Howard Catton, chief executive of the ICN, said the organisation was calling on leaders of the Southeast Asian country to “uphold the human rights of all”. 

“ICN considers the death penalty to be cruel, inhuman and unacceptable”

Howard Catton 

The new penal code, introduced on 3 April, imposes death by stoning for sex between men and adultery, as well as amputations for theft and public flogging for abortion.

The ICN is a federation of more than 130 national nurses associations, representing more than 20 million nurses worldwide.

It has taken a stand alongside its partners in the World Health Professions Alliance, which also includes the World Medical Association (WMA). 

The alliance speaks for more than 31 million health care professionals across more than 130 countries. 

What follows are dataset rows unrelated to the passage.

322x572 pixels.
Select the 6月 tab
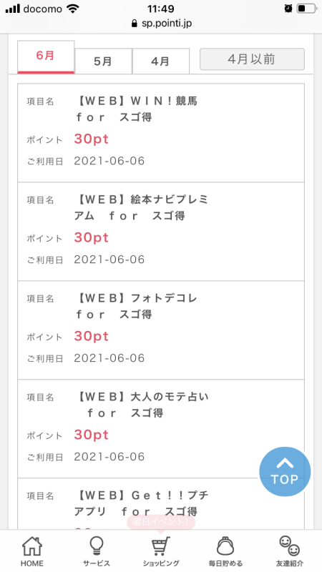(x=46, y=57)
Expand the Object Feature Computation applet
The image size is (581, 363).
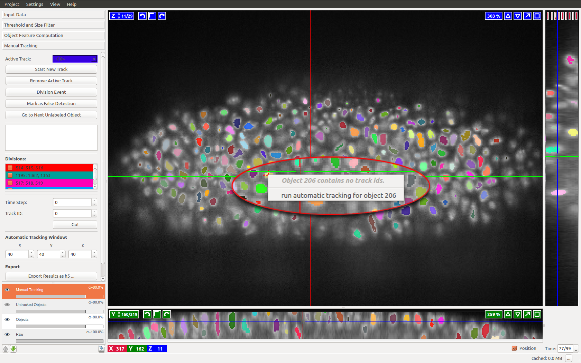click(53, 35)
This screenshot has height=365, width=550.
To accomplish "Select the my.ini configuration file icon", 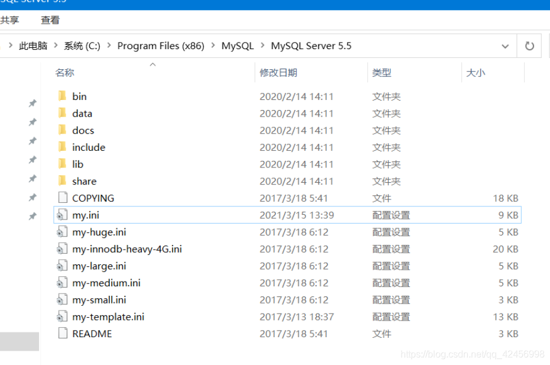I will coord(63,215).
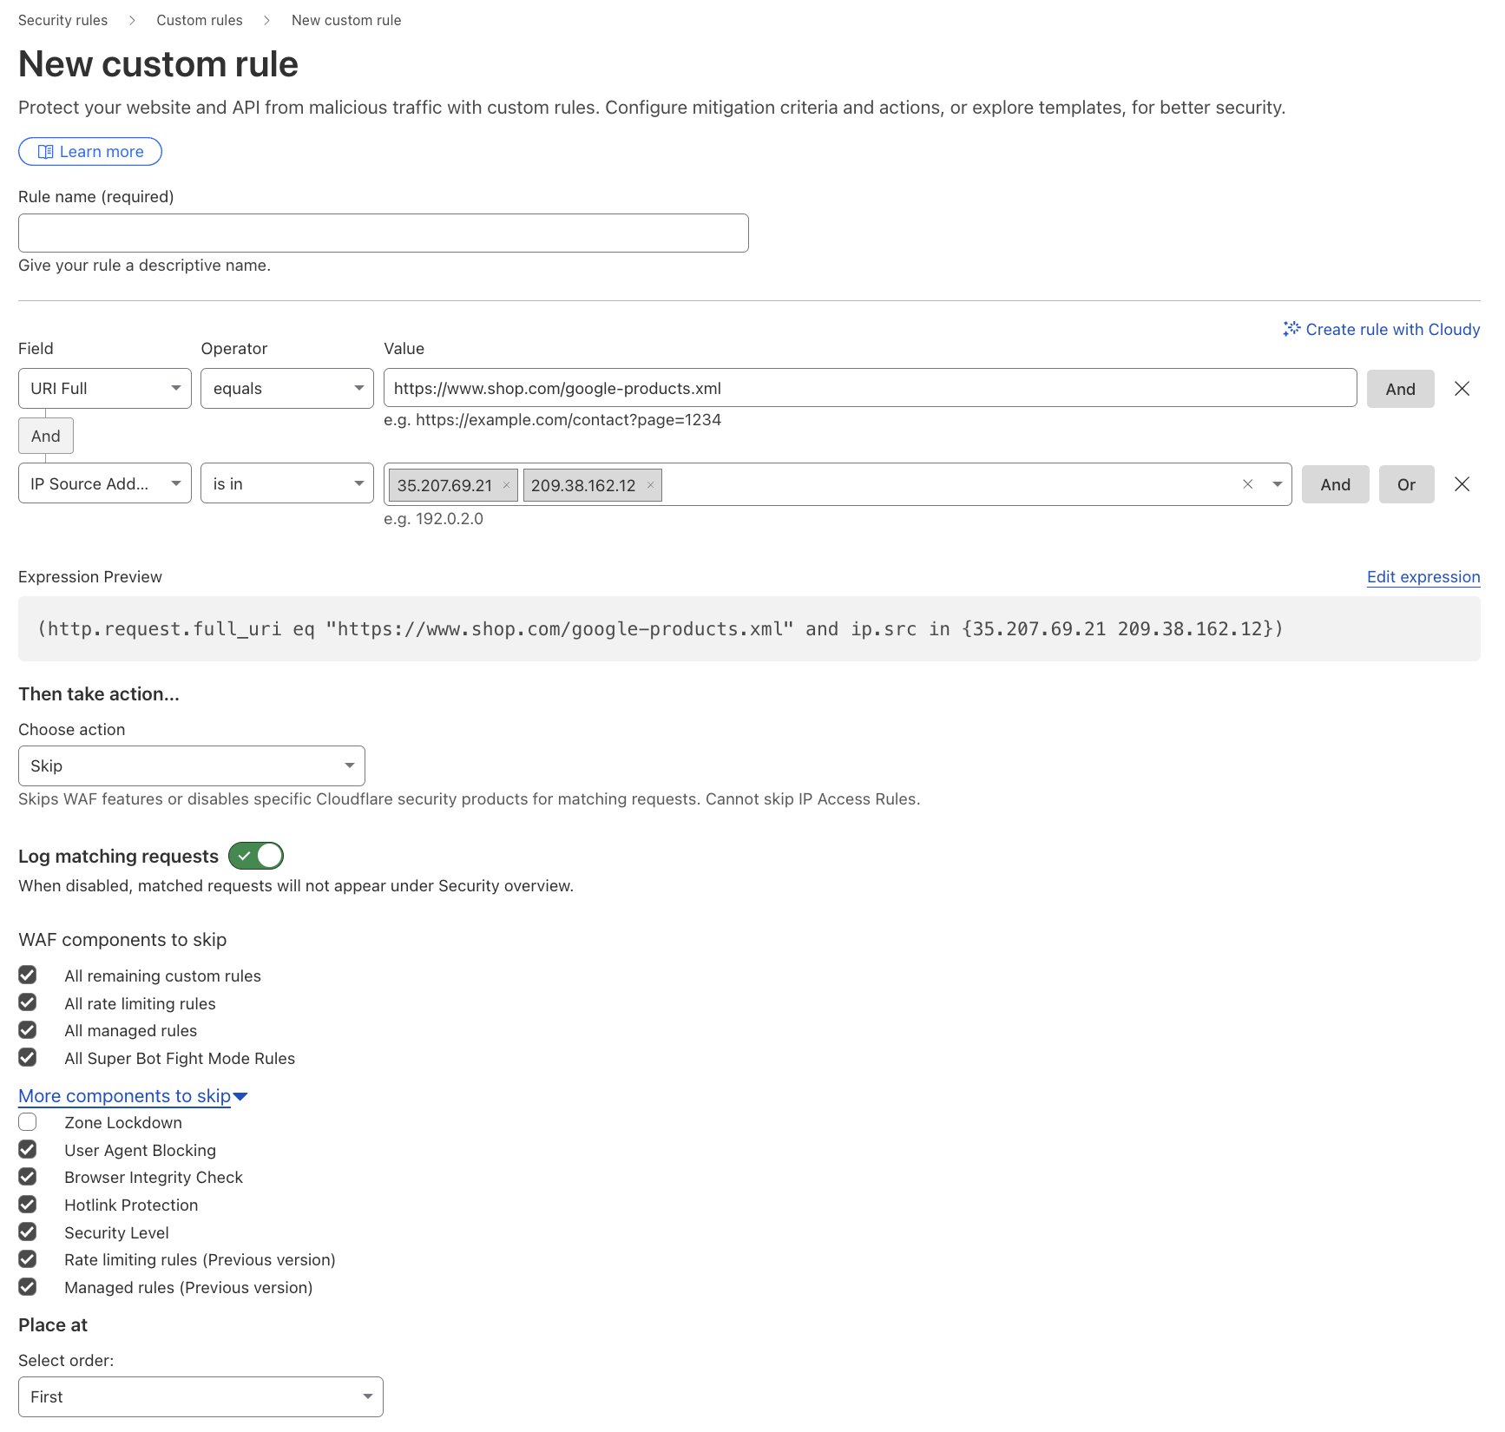Disable Log matching requests toggle
This screenshot has width=1505, height=1432.
click(256, 856)
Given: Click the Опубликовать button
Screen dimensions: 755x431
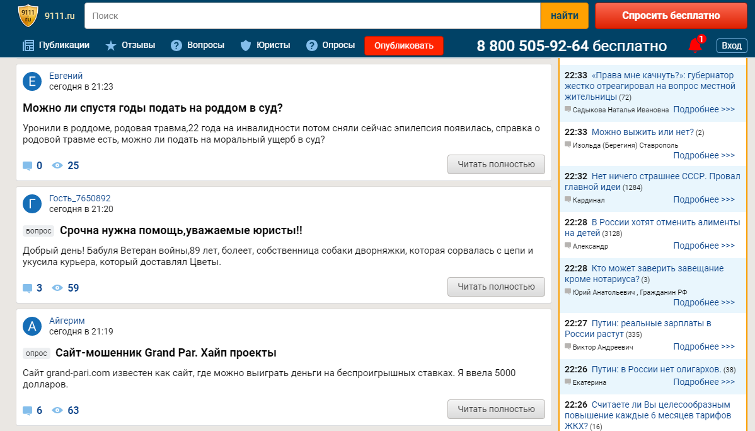Looking at the screenshot, I should 403,45.
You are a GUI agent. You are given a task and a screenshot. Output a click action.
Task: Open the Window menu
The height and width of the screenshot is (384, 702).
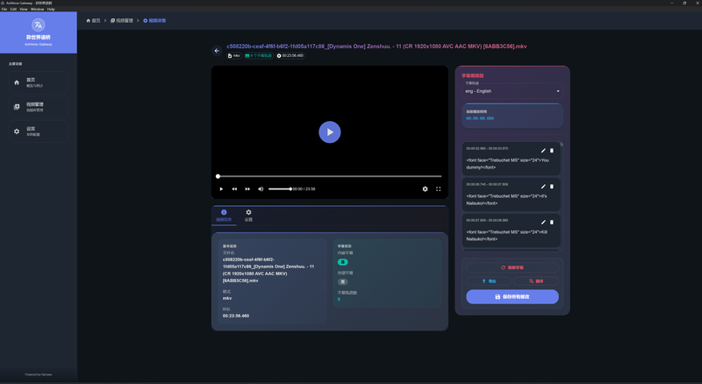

Mr Catton, who trained as a nurse in the UK and worked for the Royal College of Nursing for a decade before relocating to Geneva to join the ICN, said: “ICN joins our colleagues in the health professions in strongly condemning discrimination against and violence towards vulnerable groups, and considers the death penalty to be cruel, inhuman and unacceptable.

“We call on the government of Brunei to uphold the human rights of all,” he added.

“Participating in such punishments would constitute a gross violation of medical ethics”

Otmar Kloiber

Responding to the introduction of the laws, WMA sent out a warning to all physicians in Brunei not to support it. 

Secretary general of the WMA, Otmar Kloiber, said: “The WMA warns all physicians in Brunei, that participating in such punishments, even advising or preparing for, would constitute a gross violation of medical ethics.”

In response to the backlash around the new penal code, Brunei’s foreign minister, Erywan Yusof, insisted in a letter that new legislation around adultery and gay sex was to “safeguard the sanctity of family lineage and marriage”, and ”does not criminalise nor have any intention to victimise a person’s status based or sexual orientation or belief”.

The minister noted that laws would only apply to Muslims, and that anybody accused would get a “just and fair trial”.

He also highlighted that the punishments of stoning to death and amputation, had “extremely high evidentiary threshold” and requires ”no less than two to four men of high moral standing and piety as witnesses”.